Władysław Bartoszewski, témoin de l’histoire

Découverte d’un personnage hors norme

Hier est décédé Władysław Bartoszewski (1922-2015), à l’âge de 93 ans, une grande figure en Pologne, certainement mal connue, peu ou pas assez du grand public, à l’étranger.

Né dans une famille catholique, il entame ses études à Varsovie.
Il prend part à la défense de Varsovie dès le début de la guerre, sera déporté en 1940-1941 à Auschwitz puis libéré suite à l’intervention de la Croix Rouge. Par la suite il entrera en résistance dès 1942 dans l’Armia Krajowa (première armée de résistance en Europe, forte en moyenne de 300 000 résistants) où il transmettra des informations sur le camp de concentration.
Parallèlement, il participe activement à l’action du comité d’aide aux juifs Żegota, mouvement initié au départ par deux polonaises de la résistance; 100 000 juifs purent ainsi être sauvés par l’organisation durant la guerre.

Władysław Bartoszewski
Władysław Bartoszewski – photo Photo M. Kulisiewicz / Muzeum POLIN

Pendant les quatre années de guerre de 41 à 44, il suit aussi des études auprès d’un département de l’université qui mène secrètement ses activités, il s’occupe également de la ligne éditoriale d’un journal engagé pour la renaissance de la Pologne. En 1943, dans le cadre des activité de l’organisation Żegota, il organise l’assistance des insurgés du ghetto. En 1944, il participe à l’insurrection de Varsovie.
Il poursuit après la guerre des activités de résistance et de propagande contre le régime communisme qui se met en place et rejoint le parti d’opposition. Ses idées en opposition frontale avec le communisme en place le mènent en prison pour 8 années sous le prétexte d’espionnage. Libéré en 1954, il se consacre au journalisme.
A l’initiative de l’institut historique juif de Varsovie, il est décoré pour son aide apportée aux juifs une dizaine d’années plus tôt. En 1963 il se rend en Israël puis est honoré du titre de Juste parmi les Nations par Yad Vashem pour ses actions de sauvetages des juifs durant la guerre en 1966.
Au début des années soixante, il voyage en Europe de l’ouest et aux Etats-Unis, il coopère avec Radio Free Europe. Dans les années 1970-1980, il s’engage dans la vie intellectuelle et politique polonaises, et donne de nombreuses conférences à l’université de Varsovie et de Lublin sur des thèmes historiques, notamment la période de la guerre et de l’occupation. Il est également accueilli et honoré par de très nombreuses universités occidentales.
il rejoint le syndicat Solidarność de Lech Wałęsa au début des années 1980, ce qui lui vaudra d’être de nouveau emprisonné suite à la reprise en main du pouvoir par le général Jaruzelski en 1981. Dans les années 1990-2000, il devient ambassadeur en Autriche, puis ministre des affaires étrangères alors qu’il réalise un grand discours au Bundestag lors du cinquantième anniversaire de la fin de la seconde guerre mondiale, puis sénateur au début des années 2000.
Depuis 1990 il était l’un des membres éminents du conseil international du musée d’Auschwitz. Il siège ensuite à l’assemblée. En 2005 il prononce un important discours lors du soixantième anniversaire de la libération du camp d’Auschwitz et participe très activement à la réconciliation germano-polonaise et judéo-polonaise.
Il est l’auteur de très nombreux livres et publications, également en langue allemande. Il a été honoré d’une vingtaine de décorations et reconnaissances aussi bien en Pologne qu’à l’étranger.
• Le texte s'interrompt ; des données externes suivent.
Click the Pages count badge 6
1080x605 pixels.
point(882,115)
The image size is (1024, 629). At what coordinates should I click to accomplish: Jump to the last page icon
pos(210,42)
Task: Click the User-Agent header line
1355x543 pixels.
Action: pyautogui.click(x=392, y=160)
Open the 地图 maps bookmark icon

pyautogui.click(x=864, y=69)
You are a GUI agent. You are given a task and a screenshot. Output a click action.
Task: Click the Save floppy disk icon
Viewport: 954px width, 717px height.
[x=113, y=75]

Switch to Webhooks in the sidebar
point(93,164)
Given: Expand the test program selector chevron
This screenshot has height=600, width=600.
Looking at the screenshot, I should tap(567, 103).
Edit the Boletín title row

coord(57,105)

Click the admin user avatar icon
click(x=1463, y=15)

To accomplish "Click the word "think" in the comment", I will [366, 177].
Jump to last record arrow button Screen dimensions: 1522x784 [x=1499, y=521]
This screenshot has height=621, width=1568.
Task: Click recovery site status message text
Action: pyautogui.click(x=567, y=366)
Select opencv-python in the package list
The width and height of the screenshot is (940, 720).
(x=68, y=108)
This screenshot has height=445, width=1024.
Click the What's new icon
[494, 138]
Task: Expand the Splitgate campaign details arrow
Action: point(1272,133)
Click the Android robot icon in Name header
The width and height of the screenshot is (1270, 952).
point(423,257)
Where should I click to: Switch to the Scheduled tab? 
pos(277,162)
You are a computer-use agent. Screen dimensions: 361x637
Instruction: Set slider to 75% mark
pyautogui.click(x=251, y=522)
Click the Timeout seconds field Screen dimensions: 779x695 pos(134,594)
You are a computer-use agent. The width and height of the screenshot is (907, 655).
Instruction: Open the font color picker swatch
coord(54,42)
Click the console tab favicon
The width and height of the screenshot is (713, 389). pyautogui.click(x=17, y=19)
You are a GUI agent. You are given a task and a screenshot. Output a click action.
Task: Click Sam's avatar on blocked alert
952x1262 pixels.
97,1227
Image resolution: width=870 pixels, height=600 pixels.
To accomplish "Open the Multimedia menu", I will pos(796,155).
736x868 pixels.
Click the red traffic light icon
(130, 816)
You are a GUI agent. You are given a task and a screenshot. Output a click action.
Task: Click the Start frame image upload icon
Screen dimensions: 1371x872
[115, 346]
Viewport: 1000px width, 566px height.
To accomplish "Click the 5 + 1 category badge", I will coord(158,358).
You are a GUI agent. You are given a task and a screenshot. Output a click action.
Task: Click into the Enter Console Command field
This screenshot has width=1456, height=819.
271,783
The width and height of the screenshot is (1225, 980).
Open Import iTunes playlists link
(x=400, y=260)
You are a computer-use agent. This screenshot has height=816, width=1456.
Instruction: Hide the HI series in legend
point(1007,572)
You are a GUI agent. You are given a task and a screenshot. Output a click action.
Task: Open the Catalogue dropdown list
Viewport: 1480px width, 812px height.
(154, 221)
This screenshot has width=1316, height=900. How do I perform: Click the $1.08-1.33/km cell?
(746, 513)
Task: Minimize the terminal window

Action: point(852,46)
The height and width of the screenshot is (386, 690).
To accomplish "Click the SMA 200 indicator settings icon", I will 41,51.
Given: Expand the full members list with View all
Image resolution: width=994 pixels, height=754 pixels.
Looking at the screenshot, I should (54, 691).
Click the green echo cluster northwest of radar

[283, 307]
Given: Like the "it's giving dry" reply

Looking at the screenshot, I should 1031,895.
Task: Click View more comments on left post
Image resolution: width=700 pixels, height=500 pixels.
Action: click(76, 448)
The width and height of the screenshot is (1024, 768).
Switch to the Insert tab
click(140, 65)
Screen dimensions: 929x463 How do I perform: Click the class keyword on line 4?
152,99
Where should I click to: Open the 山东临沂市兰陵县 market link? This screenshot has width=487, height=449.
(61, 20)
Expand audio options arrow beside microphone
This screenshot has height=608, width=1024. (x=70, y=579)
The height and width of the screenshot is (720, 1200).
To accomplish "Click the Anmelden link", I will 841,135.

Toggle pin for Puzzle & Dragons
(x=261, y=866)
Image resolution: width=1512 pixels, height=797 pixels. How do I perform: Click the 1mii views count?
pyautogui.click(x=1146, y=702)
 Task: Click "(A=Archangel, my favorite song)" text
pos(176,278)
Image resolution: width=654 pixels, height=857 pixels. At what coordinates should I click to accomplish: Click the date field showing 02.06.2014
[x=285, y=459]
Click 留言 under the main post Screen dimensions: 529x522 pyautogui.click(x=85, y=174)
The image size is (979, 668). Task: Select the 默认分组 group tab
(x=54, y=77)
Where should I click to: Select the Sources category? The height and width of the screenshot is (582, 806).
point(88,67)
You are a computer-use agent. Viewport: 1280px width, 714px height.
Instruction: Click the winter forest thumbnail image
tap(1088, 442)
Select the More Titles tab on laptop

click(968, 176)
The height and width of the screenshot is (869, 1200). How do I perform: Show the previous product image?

Władysław Bartoszewski faisait partie des personnalités polonaises qui furent interviewées par Claude Lanzmann dans le cadre de la réalisation de son film Shoah mais dont l’apparition n’a pas été retenue par le réalisateur malgré sa participation personnelle très active dans le comité d’aide aux Juifs Żegota durant la guerre et pendant l’insurrection du ghetto. La forme narrative utilisée par Bartoszewski, ne répondait pas de manière précise à ce que recherchait Lanzmann à travers des témoignages plus vivants pour son film, il la trouvait dit-on ennuyeuse, sur la forme. Cette interview pourtant importante puisqu’elle abordait l’aspect du sauvetage de juifs par des polonais durant la guerre ne fut donc pas retenue, peut être pour certaines autres considérations qui mériteraient aujourd’hui d’être développées (Il en avait été également de même avec l’interview de Tadeusz Pankiewicz, le pharmacien polonais du ghetto de Cracovie, un autre Juste polonais absent du film.)